TO DO
Copy each line of the records below that has "label" in it.

RECORDS PROVIDED
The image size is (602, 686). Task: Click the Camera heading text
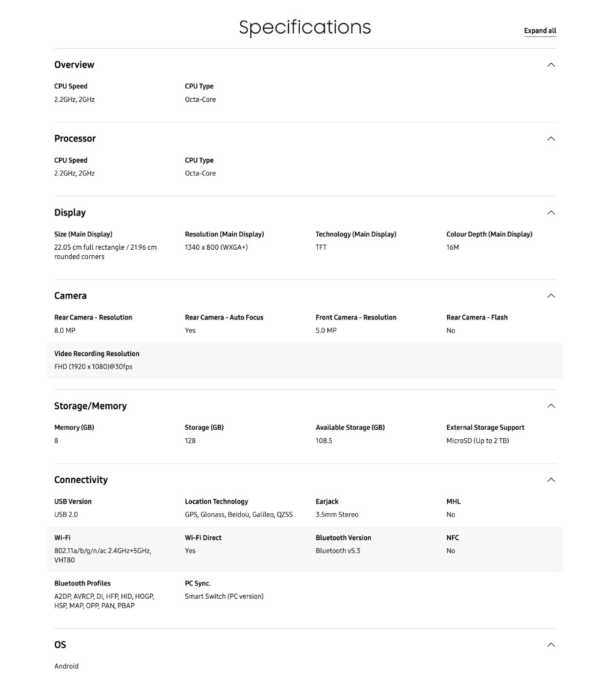pyautogui.click(x=70, y=296)

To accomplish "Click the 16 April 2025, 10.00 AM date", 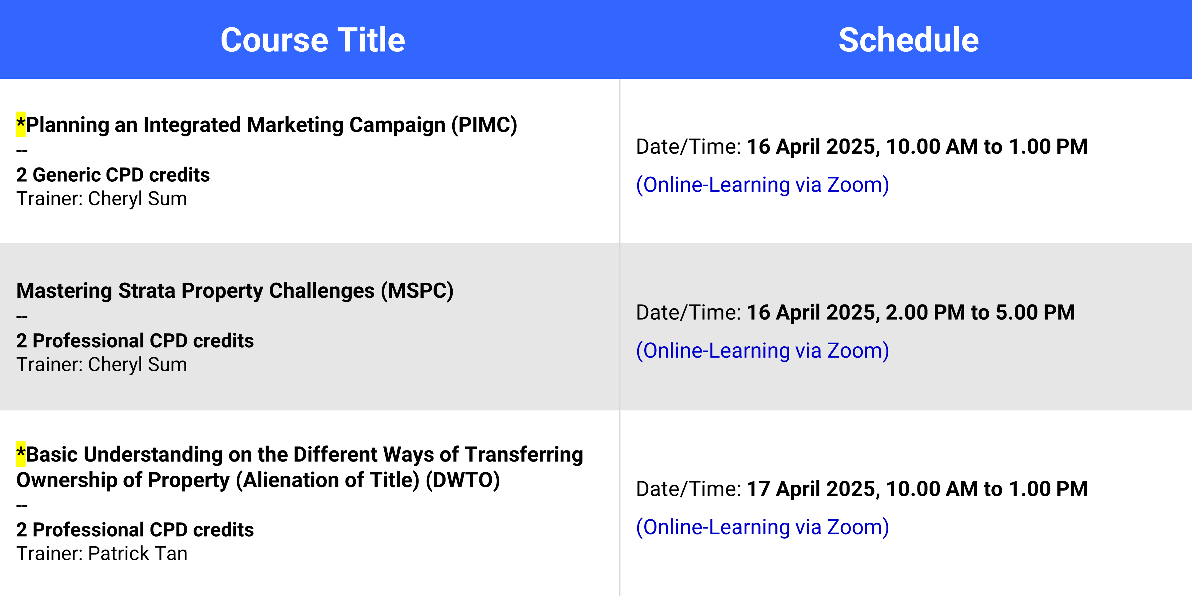I will pos(917,147).
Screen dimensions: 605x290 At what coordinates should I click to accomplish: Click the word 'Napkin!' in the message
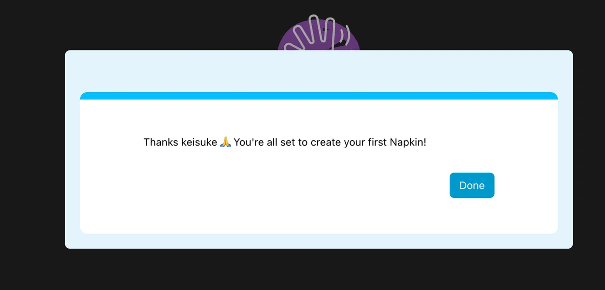point(408,142)
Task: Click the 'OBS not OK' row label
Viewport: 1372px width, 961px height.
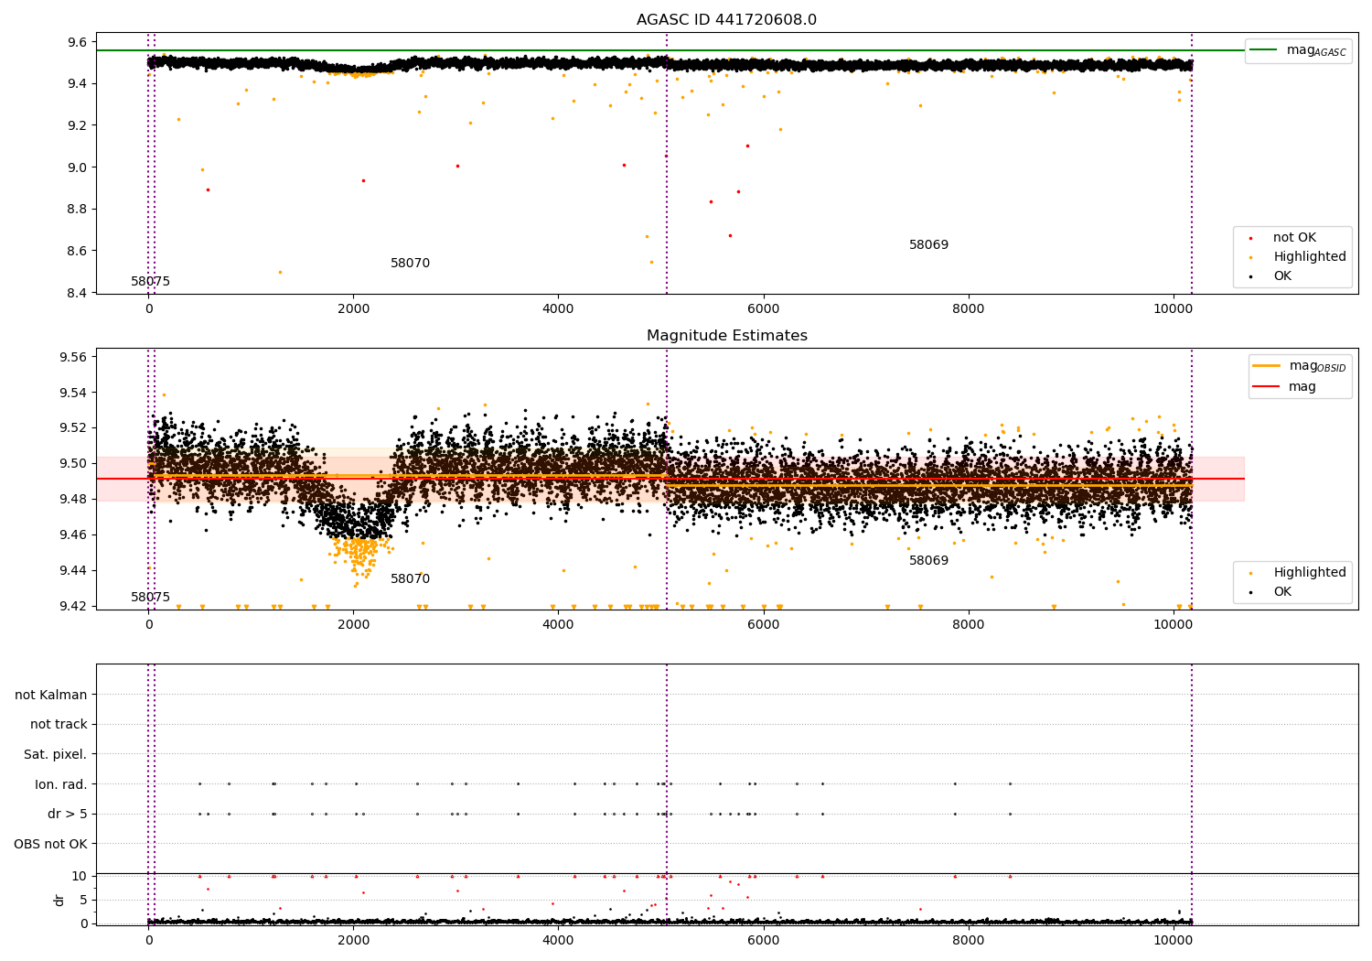Action: click(50, 844)
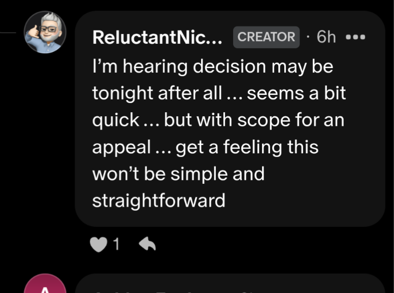Viewport: 394px width, 293px height.
Task: Click the text 'won't be simple and'
Action: click(x=178, y=174)
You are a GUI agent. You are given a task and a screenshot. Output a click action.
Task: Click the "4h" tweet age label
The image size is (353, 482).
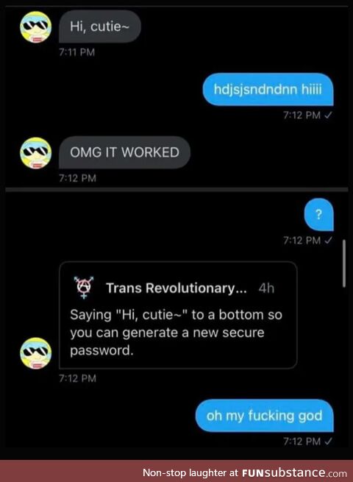[266, 288]
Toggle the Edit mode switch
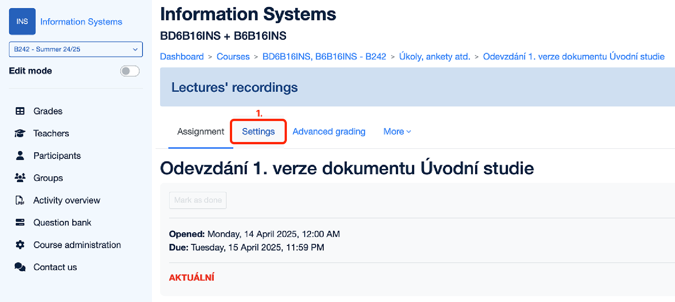 (130, 71)
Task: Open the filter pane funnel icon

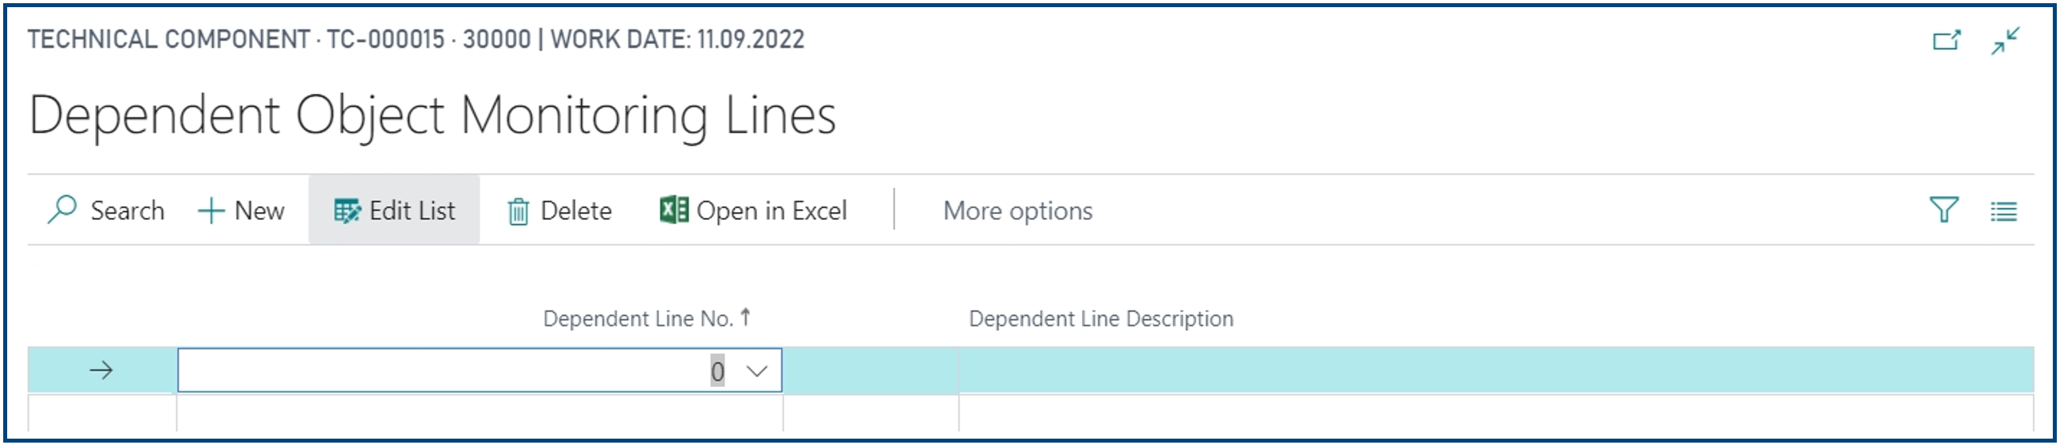Action: (1943, 210)
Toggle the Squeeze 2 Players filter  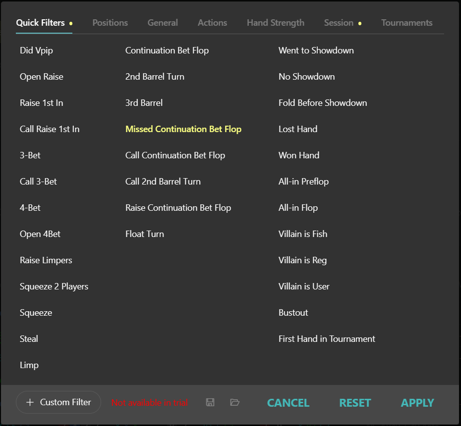(x=54, y=286)
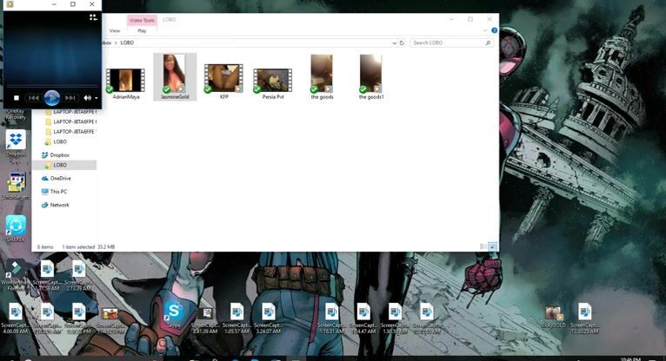Open the Skype desktop shortcut
The height and width of the screenshot is (361, 666).
[x=173, y=312]
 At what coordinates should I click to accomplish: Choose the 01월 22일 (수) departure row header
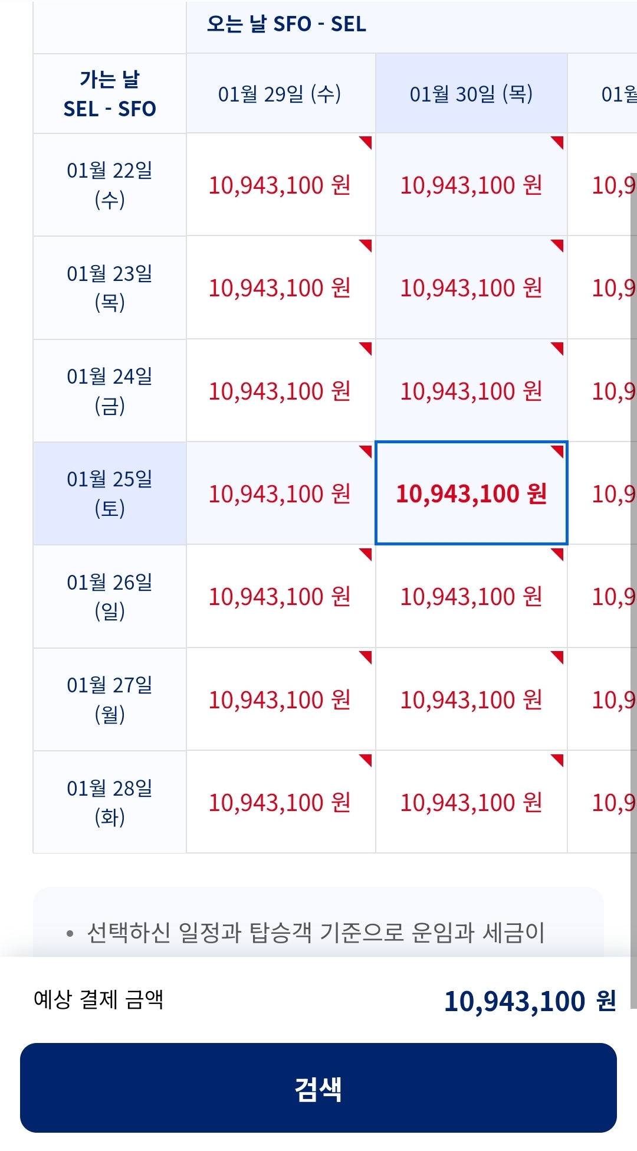pos(110,185)
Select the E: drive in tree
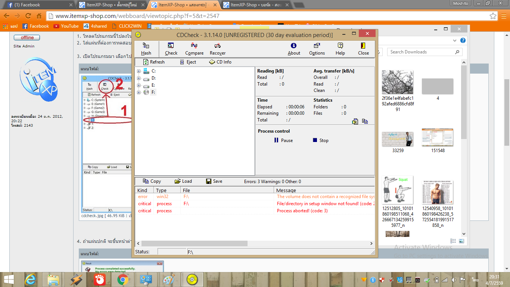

WRITTEN RESPONSE
Task: Click the 'OBS not OK' row label
Task: Click the "4h" tweet age label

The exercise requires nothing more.